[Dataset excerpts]
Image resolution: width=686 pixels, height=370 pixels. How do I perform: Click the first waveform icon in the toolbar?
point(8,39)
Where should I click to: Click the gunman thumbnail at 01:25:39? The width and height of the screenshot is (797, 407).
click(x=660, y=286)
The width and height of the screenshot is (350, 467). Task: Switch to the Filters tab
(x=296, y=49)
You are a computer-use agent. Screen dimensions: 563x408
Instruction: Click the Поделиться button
--
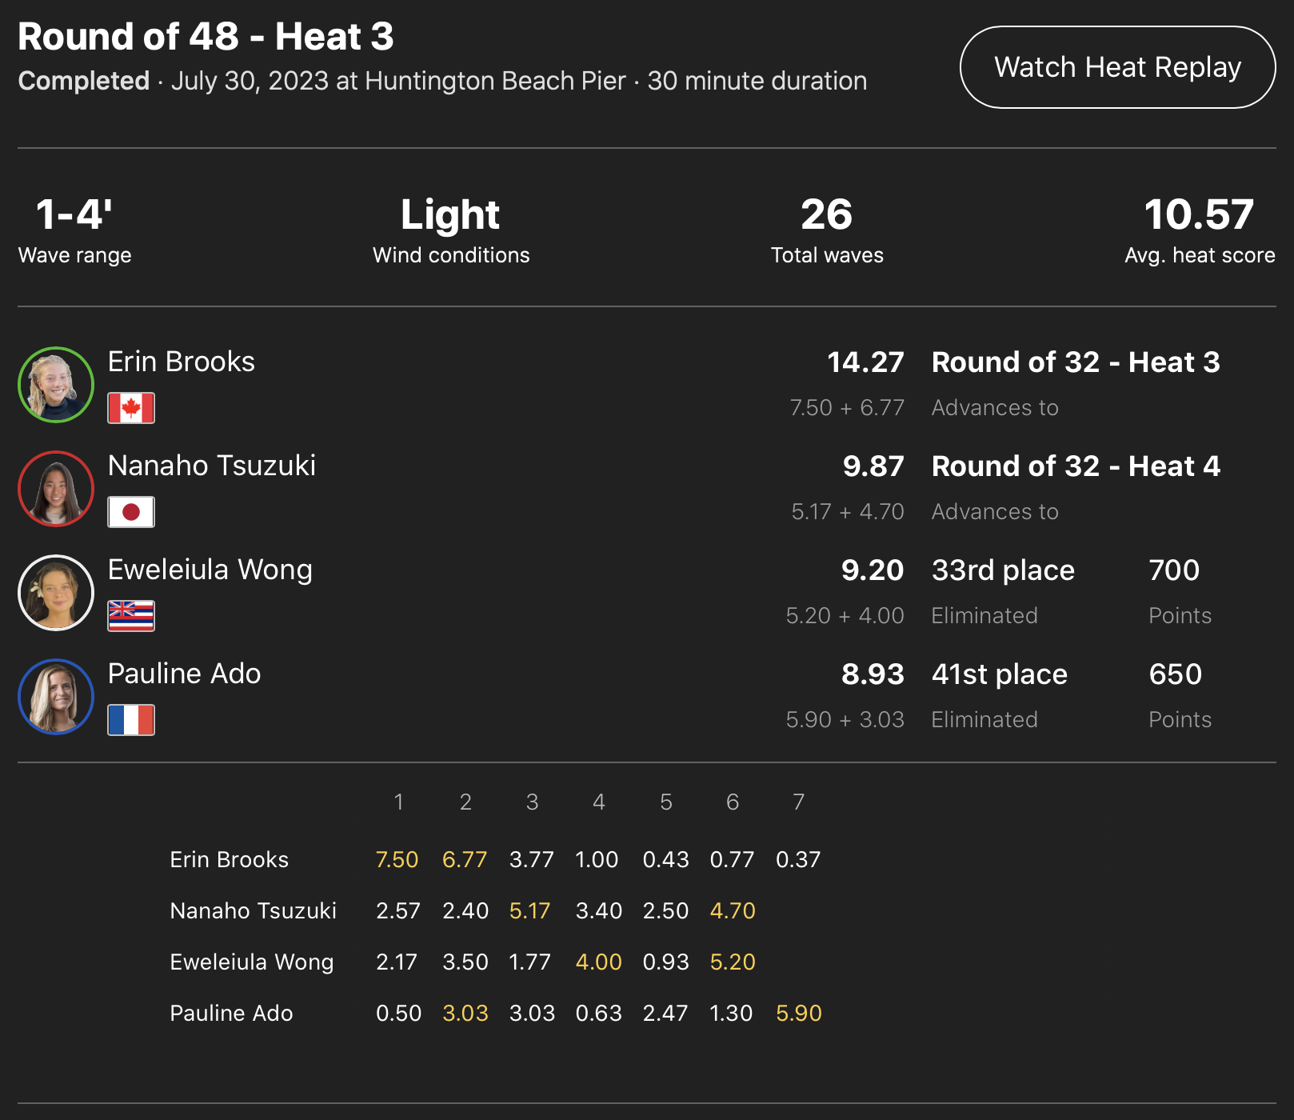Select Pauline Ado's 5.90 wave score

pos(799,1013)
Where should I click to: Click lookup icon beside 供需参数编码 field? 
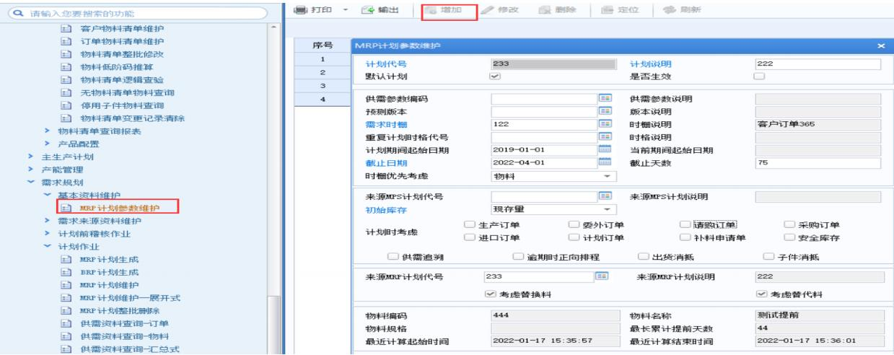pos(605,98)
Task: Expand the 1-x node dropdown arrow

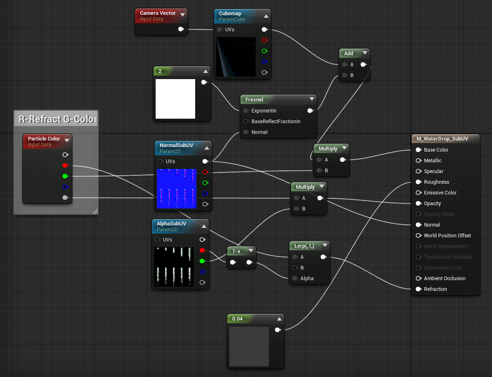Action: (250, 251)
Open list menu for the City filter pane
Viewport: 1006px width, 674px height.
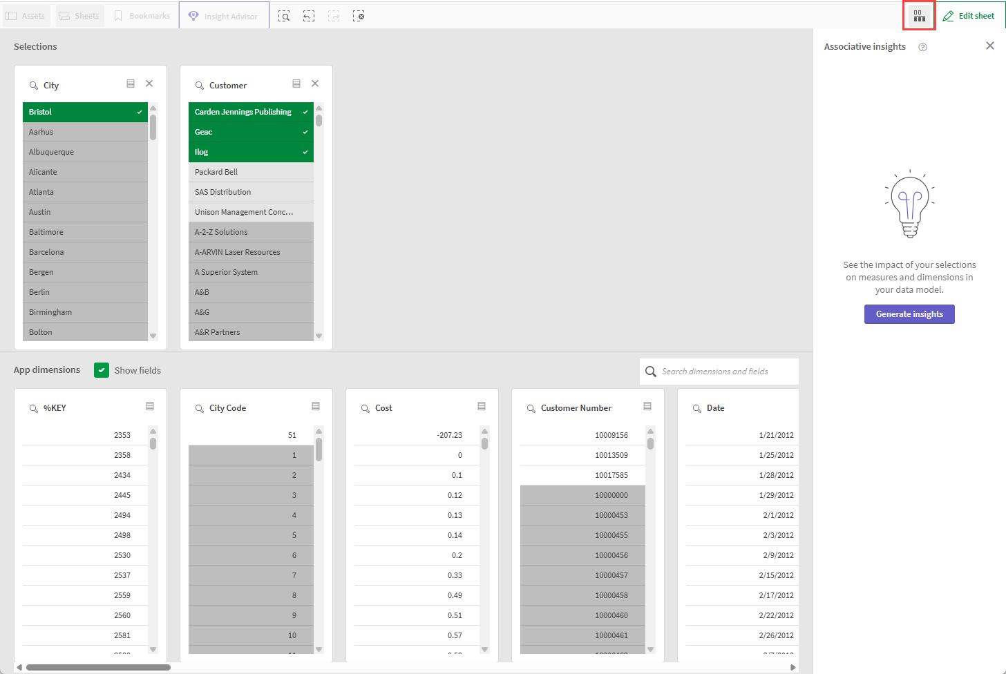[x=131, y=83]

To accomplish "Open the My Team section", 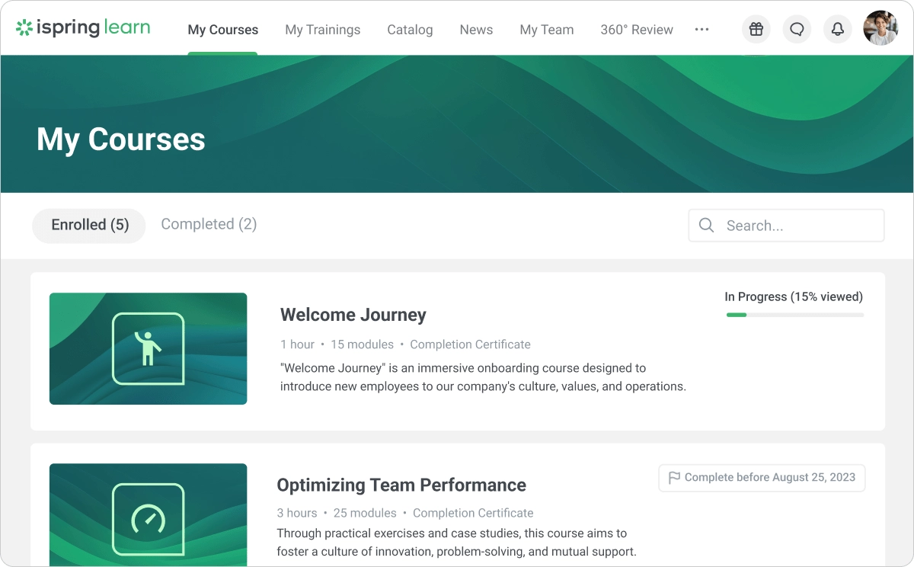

◆ WHAT IS NEEDED
With the pictures omitted, copy the entries above exactly from the line containing "Open list menu for the City filter pane" through the line containing "the My Team", both lines included.

◆ ANSWER SPACE
Open list menu for the City filter pane
Viewport: 1006px width, 674px height.
[x=131, y=83]

To accomplish "Open the My Team section", 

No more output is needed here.